Je dansais de Carole Zalberg
Un titre noté suite au coup de coeur d'Antigone. Merci pour cette découverte. Et comme j'avais déjà eu un coup de coeur pour "feu pour feu", ça m'en fait un deuxième pour cette auteure.
Un livre sur l'enfermement, la captivité, l'horreur faite aux femmes traitées comme des objets et victimes de la violence des hommes.
Il y a Marie, enlevée à 13 ans et séquestrée par Edouard, un homme défiguré qui a vu en elle son avenir et qui est persuadé qu'un jour elle va l'aimer. On a tour à tour les points de vue du bourreau et de la victime dans une écriture ciselée et magnifique qui transcende l'horreur de la situation. Car Marie veut vivre malgré tout et trouve dans le silence, dans l'inertie et dans les livres le pouvoir et la force de continuer à espérer une liberté et un avenir en dehors de cette vie de recluse.
Il y a les voix (qui m'ont émues aux larmes) de la mère et du père qui rêvent de revoir leurs filles et tremblent de ce qu'elle subit.
Et puis il y a ces passages courts et transperçants comme une lame sur toutes ces femmes de part le monde kidnappées pour devenir des jouets, des prostituées, des ventres portant un futur combattant.
Une écriture poétique, épurée et forte qui porte la voix des femmes violentées. C'est intense, dur et magnifique à la fois.

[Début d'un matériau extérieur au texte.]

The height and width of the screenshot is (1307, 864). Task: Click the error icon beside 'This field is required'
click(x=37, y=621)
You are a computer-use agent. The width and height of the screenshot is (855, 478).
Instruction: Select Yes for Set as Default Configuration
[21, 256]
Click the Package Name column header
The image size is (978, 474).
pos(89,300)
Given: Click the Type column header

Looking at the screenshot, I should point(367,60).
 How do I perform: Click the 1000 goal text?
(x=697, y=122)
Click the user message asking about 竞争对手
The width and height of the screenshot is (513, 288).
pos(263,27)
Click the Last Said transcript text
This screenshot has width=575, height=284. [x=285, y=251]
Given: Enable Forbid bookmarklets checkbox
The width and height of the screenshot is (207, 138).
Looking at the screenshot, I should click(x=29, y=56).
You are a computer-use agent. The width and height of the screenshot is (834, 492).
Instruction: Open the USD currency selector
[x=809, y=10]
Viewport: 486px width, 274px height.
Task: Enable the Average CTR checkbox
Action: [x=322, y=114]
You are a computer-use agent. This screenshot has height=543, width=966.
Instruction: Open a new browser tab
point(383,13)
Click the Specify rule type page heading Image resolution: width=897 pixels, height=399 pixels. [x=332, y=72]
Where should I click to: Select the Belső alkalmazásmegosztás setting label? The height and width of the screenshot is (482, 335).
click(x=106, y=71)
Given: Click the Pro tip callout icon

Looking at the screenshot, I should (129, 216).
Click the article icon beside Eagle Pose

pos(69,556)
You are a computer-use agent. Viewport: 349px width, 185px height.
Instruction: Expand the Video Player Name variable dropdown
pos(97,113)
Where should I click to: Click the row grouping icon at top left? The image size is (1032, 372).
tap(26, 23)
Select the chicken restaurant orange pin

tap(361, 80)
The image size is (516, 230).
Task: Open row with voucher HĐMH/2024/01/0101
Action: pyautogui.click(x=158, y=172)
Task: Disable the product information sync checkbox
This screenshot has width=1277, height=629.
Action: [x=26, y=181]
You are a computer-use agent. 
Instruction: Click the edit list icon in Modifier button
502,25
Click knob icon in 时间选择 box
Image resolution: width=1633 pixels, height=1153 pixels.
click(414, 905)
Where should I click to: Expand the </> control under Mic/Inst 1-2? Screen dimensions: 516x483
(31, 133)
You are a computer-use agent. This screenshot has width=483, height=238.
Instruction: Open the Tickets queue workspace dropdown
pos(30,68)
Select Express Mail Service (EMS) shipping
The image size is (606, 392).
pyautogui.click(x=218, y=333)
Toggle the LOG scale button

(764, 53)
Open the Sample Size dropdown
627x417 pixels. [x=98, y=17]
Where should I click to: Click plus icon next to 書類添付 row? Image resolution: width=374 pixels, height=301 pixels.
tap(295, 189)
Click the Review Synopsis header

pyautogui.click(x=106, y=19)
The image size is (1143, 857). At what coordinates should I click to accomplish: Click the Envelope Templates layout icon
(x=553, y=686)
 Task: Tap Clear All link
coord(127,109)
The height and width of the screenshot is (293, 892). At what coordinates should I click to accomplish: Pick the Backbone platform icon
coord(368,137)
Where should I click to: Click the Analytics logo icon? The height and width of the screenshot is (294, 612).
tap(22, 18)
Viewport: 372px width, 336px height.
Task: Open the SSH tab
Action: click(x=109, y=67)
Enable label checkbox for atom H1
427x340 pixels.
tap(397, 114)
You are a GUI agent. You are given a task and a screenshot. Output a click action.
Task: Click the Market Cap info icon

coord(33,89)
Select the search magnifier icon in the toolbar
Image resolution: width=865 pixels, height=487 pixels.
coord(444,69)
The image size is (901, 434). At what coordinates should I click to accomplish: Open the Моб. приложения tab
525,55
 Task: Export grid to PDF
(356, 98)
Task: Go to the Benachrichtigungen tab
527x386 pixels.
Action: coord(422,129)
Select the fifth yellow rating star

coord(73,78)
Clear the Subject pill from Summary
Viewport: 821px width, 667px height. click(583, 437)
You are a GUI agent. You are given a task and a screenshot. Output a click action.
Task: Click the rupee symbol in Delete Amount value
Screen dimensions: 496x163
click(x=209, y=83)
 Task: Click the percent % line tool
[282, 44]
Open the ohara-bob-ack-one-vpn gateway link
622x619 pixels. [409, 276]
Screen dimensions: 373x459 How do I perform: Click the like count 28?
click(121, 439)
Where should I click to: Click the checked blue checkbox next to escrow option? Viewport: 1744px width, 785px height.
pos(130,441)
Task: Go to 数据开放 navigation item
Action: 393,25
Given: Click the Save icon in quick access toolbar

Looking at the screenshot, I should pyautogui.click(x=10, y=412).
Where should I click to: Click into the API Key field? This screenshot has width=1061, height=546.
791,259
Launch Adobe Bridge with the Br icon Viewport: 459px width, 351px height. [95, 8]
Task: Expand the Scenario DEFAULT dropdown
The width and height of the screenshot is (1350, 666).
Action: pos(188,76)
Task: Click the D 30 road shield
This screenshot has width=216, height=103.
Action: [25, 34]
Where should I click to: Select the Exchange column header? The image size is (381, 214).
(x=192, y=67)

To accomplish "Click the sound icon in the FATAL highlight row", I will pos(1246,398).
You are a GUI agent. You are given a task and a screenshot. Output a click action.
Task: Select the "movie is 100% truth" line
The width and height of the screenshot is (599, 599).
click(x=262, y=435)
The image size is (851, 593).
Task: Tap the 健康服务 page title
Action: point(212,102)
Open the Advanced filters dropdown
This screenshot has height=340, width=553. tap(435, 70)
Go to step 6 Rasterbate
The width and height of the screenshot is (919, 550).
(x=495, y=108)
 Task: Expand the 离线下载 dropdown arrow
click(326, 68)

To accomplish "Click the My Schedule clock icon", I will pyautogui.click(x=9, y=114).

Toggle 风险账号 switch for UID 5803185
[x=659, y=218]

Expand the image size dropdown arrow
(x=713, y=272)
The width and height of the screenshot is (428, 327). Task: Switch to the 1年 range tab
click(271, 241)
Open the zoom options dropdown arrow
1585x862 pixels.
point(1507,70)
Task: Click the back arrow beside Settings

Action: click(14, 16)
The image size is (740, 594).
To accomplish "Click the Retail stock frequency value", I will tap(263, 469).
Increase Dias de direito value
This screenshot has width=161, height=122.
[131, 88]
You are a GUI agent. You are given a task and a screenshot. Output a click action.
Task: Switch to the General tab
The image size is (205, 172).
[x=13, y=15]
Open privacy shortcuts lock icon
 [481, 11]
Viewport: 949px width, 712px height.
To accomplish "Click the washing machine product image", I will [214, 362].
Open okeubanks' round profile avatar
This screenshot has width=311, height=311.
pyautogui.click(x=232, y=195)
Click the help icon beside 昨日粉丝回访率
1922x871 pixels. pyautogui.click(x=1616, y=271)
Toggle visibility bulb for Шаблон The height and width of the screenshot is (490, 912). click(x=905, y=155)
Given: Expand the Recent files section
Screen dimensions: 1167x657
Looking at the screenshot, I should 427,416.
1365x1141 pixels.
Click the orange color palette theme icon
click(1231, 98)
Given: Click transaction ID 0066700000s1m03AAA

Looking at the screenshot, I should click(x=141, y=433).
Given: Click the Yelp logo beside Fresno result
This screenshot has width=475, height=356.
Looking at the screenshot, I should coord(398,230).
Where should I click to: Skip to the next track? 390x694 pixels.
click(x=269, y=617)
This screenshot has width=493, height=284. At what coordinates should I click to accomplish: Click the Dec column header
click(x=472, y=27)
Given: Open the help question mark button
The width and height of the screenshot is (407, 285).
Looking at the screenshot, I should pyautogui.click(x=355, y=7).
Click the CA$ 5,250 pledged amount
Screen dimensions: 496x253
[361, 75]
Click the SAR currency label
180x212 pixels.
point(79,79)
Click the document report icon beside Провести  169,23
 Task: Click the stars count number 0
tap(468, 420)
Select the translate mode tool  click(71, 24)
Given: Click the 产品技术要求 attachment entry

L'auteur une fois de plus, m'a happé dans une lecture sans interruption, lecture vibrante et à la limite du soutenable émotionnellement.
Bravo !
Extrait : " Et toi qui parlait tant, et vite, et fort, à étourdir tes parents et tes amis, tu ne parles plus, ou pour hurler, me salir, et moi qui ne parlait plus depuis l'exlosion, je ne cesse de le faire. Je dois couvrir ton silence ou tes cris. Je dois sans faillir te dire ce que tu fais enfermée là, avec moi. Mais les phrases se tordent en franchissant ma bouche déchirée, et tu n'entends que ça, la déformation des mots, ma voix de monstre. Tu grimaces, tu plaques tes mains sur tes oreilles. Tu me tortures. Je ne suis pas ces pauvres éructations ! Ce que je pense est beau et pur. Je suis digne de toi, ma splendeur, ma princesse. Écoute. Écoute loin, comme tu m'as vu. Je deviens fou. Je dis tiens, tiens, mon coeur, mon souffle, ma vie ! A toi seule, mon âme ! Écoute !"
"Nous sommes braves, nous résistons ou si nous nous immolons, ce n'est pas seulement parce que plus rien en nous n'est intact et dans ce désert, où puiser ? Ce n'est pas seulement pour échapper à nos bourreaux. Nous brûlons : leur forfait, pensons-nous, est dévoilé. Mais quand l'une ici se soustrait, l'autre ailleurs est prise et nous ne nous relevons jamais toutes.
Nous sommes Marie dont Edouard s'est arrogé la grâce."